[Autoscaler][V2] Check IM instance_status before terminating nodes #50707

ryanaoleary · 2025-02-19T02:12:50Z

Why are these changes needed?

Currently when the autoscaler attempts to scale down Ray nodes due to max number of worker nodes per type reached, it's possible for the autoscaler to error and fail to reconcile the nodes with Invalid status transition from ALLOCATED to RAY_STOP_REQUESTED. This occurs when cloud IM instances (for KubeRay this would be Pods) have not yet been able to start Ray, but are still attempted to be scaled down due to max number of nodes per type constraints. This PR adds a check for im_instance_status when terminating nodes, transitioning directly from ALLOCATED to TERMINATING in the case where Ray has not yet started on the node but the autoscaler requires it to be scaled down. The linked issue contains a reproduction script and more context for why this change is necessary.

Related issue number

Closes #50868

Checks

I've signed off every commit(by using the -s flag, i.e., git commit -s) in this PR.
I've run scripts/format.sh to lint the changes in this PR.
I've included any doc changes needed for https://docs.ray.io/en/master/.
- I've added any new APIs to the API Reference. For example, if I added a
  method in Tune, I've added it in doc/source/tune/api/ under the
  corresponding .rst file.
I've made sure the tests are passing. Note that there might be a few flaky tests, see the recent failures at https://flakey-tests.ray.io/
Testing Strategy
- Unit tests
- Release tests
- This PR is not tested :(

Signed-off-by: Ryan O'Leary <[email protected]>

ryanaoleary · 2025-02-24T22:54:52Z

Closes #50868

ryanaoleary · 2025-03-10T19:12:18Z

cc: @kevin85421 @rueian

python/ray/autoscaler/v2/instance_manager/reconciler.py

python/ray/autoscaler/v2/scheduler.py

Co-authored-by: Rueian <[email protected]> Signed-off-by: ryanaoleary <[email protected]>

…tion Signed-off-by: Ryan O'Leary <[email protected]>

kevin85421 · 2025-03-11T07:36:43Z

would you mind providing more context in the PR description and which case this PR fixes (a simple repro program is helpful)? I actually don't understand what does this PR wants to solve.

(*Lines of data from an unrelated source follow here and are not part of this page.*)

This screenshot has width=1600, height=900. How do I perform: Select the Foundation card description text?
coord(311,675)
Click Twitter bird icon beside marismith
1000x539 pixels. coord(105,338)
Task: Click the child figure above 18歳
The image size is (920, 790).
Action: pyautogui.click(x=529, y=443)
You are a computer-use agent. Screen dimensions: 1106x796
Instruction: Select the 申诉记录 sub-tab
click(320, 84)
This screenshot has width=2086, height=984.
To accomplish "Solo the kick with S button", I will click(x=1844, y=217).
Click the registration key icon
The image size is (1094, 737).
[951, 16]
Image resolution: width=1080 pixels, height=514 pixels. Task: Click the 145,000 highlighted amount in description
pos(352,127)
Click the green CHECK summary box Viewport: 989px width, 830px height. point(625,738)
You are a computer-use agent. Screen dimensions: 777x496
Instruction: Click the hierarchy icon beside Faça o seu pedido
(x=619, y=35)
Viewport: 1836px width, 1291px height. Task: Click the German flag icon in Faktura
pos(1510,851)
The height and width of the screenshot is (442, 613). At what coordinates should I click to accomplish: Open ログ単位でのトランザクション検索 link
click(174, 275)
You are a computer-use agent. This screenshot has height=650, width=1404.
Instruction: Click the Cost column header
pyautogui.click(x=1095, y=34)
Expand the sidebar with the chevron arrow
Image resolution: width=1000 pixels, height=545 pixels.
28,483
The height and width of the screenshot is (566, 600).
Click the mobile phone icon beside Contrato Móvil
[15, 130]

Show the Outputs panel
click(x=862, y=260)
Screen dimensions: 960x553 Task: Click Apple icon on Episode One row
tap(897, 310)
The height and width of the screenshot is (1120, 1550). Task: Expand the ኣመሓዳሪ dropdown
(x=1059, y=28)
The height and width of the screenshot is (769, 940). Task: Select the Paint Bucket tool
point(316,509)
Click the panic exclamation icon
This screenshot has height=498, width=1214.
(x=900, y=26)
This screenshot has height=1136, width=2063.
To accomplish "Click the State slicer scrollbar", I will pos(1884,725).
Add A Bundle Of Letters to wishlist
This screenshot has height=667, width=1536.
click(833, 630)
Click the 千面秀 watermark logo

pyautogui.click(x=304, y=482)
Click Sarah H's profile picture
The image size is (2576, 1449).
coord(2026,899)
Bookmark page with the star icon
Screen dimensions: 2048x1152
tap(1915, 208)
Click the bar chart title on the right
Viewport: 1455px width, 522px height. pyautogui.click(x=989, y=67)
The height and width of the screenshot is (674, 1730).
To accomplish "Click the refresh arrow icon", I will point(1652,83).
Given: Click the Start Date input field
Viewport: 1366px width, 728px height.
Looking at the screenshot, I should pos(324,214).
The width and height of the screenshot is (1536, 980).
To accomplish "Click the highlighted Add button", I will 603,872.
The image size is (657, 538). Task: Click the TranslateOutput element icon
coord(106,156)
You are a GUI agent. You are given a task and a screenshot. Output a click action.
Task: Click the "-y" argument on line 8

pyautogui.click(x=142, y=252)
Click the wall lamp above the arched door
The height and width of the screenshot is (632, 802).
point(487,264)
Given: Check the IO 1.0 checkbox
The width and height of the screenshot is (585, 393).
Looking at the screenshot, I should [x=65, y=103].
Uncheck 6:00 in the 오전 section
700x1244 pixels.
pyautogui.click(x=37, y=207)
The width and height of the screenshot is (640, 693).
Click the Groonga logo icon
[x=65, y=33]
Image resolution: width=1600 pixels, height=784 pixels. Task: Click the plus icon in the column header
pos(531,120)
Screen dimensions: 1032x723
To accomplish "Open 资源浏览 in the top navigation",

python/ray/autoscaler/v2/scheduler.py

python/ray/autoscaler/v2/instance_manager/reconciler.py

Signed-off-by: Ryan O'Leary <[email protected]>

ryanaoleary · 2025-03-11T18:18:12Z

would you mind providing more context in the PR description and which case this PR fixes (a simple repro program is helpful)? I actually don't understand what does this PR wants to solve.

I have a reproduction script for the issue in #50868. I'll update the PR description with more context and a link to that issue.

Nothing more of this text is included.